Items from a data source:

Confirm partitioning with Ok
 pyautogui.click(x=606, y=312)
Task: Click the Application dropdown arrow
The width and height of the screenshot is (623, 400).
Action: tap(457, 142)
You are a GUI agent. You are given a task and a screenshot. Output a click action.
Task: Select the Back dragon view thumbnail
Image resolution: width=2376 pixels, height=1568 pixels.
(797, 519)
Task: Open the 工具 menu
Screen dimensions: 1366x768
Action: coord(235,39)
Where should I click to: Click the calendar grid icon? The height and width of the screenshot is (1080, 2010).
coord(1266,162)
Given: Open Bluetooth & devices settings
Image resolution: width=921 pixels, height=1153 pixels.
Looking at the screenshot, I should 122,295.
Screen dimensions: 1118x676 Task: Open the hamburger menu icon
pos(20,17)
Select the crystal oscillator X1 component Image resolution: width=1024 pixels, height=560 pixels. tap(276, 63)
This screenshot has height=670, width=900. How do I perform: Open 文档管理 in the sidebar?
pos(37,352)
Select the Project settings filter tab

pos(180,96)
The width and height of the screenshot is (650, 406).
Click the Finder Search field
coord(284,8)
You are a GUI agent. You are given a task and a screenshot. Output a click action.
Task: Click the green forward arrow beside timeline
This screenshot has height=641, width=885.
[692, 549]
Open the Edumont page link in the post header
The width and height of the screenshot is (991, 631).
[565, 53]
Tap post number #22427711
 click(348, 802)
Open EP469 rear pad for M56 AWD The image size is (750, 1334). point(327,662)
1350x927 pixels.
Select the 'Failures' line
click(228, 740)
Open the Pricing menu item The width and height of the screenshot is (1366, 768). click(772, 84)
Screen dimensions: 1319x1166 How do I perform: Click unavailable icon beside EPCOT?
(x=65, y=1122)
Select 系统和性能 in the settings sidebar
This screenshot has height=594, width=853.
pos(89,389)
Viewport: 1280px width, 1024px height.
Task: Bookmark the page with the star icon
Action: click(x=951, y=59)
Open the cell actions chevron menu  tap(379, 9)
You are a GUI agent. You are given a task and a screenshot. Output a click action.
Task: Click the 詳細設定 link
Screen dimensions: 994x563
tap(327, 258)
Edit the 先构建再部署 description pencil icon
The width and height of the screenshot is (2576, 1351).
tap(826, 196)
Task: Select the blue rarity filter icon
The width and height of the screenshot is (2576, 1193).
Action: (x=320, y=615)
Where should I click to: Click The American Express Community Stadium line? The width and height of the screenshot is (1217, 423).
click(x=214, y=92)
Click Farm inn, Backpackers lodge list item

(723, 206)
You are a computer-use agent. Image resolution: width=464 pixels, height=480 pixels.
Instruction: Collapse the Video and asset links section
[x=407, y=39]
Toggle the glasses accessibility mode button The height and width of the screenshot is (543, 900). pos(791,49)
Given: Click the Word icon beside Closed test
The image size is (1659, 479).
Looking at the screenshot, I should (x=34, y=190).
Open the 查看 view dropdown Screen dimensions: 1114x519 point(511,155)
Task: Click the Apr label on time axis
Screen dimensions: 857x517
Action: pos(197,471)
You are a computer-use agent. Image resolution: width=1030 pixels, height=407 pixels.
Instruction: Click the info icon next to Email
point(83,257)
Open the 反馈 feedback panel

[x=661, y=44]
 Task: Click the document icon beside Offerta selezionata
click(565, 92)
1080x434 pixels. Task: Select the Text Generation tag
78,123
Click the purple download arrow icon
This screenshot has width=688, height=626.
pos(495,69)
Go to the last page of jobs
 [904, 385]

PROBLEM STATEMENT: Once you have read the entries, repeat them all exactly.

REPLY:
Confirm partitioning with Ok
 pyautogui.click(x=606, y=312)
Task: Click the Application dropdown arrow
The width and height of the screenshot is (623, 400).
Action: tap(457, 142)
You are a GUI agent. You are given a task and a screenshot. Output a click action.
Task: Select the Back dragon view thumbnail
Image resolution: width=2376 pixels, height=1568 pixels.
(797, 519)
Task: Open the 工具 menu
Screen dimensions: 1366x768
Action: coord(235,39)
Where should I click to: Click the calendar grid icon? The height and width of the screenshot is (1080, 2010).
coord(1266,162)
Given: Open Bluetooth & devices settings
Image resolution: width=921 pixels, height=1153 pixels.
Looking at the screenshot, I should 122,295.
Screen dimensions: 1118x676 Task: Open the hamburger menu icon
pos(20,17)
Select the crystal oscillator X1 component Image resolution: width=1024 pixels, height=560 pixels. tap(276, 63)
This screenshot has height=670, width=900. How do I perform: Open 文档管理 in the sidebar?
pos(37,352)
Select the Project settings filter tab

pos(180,96)
The width and height of the screenshot is (650, 406).
Click the Finder Search field
coord(284,8)
You are a GUI agent. You are given a task and a screenshot. Output a click action.
Task: Click the green forward arrow beside timeline
This screenshot has height=641, width=885.
[692, 549]
Open the Edumont page link in the post header
The width and height of the screenshot is (991, 631).
[565, 53]
Tap post number #22427711
 click(348, 802)
Open EP469 rear pad for M56 AWD The image size is (750, 1334). point(327,662)
1350x927 pixels.
Select the 'Failures' line
click(228, 740)
Open the Pricing menu item The width and height of the screenshot is (1366, 768). click(772, 84)
Screen dimensions: 1319x1166 How do I perform: Click unavailable icon beside EPCOT?
(x=65, y=1122)
Select 系统和性能 in the settings sidebar
This screenshot has height=594, width=853.
pos(89,389)
Viewport: 1280px width, 1024px height.
Task: Bookmark the page with the star icon
Action: click(x=951, y=59)
Open the cell actions chevron menu  tap(379, 9)
You are a GUI agent. You are given a task and a screenshot. Output a click action.
Task: Click the 詳細設定 link
Screen dimensions: 994x563
tap(327, 258)
Edit the 先构建再部署 description pencil icon
The width and height of the screenshot is (2576, 1351).
tap(826, 196)
Task: Select the blue rarity filter icon
The width and height of the screenshot is (2576, 1193).
Action: (x=320, y=615)
Where should I click to: Click The American Express Community Stadium line? The width and height of the screenshot is (1217, 423).
click(x=214, y=92)
Click Farm inn, Backpackers lodge list item

(723, 206)
You are a computer-use agent. Image resolution: width=464 pixels, height=480 pixels.
Instruction: Collapse the Video and asset links section
[x=407, y=39]
Toggle the glasses accessibility mode button The height and width of the screenshot is (543, 900). pos(791,49)
Given: Click the Word icon beside Closed test
The image size is (1659, 479).
Looking at the screenshot, I should (x=34, y=190).
Open the 查看 view dropdown Screen dimensions: 1114x519 point(511,155)
Task: Click the Apr label on time axis
Screen dimensions: 857x517
Action: pos(197,471)
You are a computer-use agent. Image resolution: width=1030 pixels, height=407 pixels.
Instruction: Click the info icon next to Email
point(83,257)
Open the 反馈 feedback panel

[x=661, y=44]
 Task: Click the document icon beside Offerta selezionata
click(565, 92)
1080x434 pixels. Task: Select the Text Generation tag
78,123
Click the purple download arrow icon
This screenshot has width=688, height=626.
pos(495,69)
Go to the last page of jobs
 [904, 385]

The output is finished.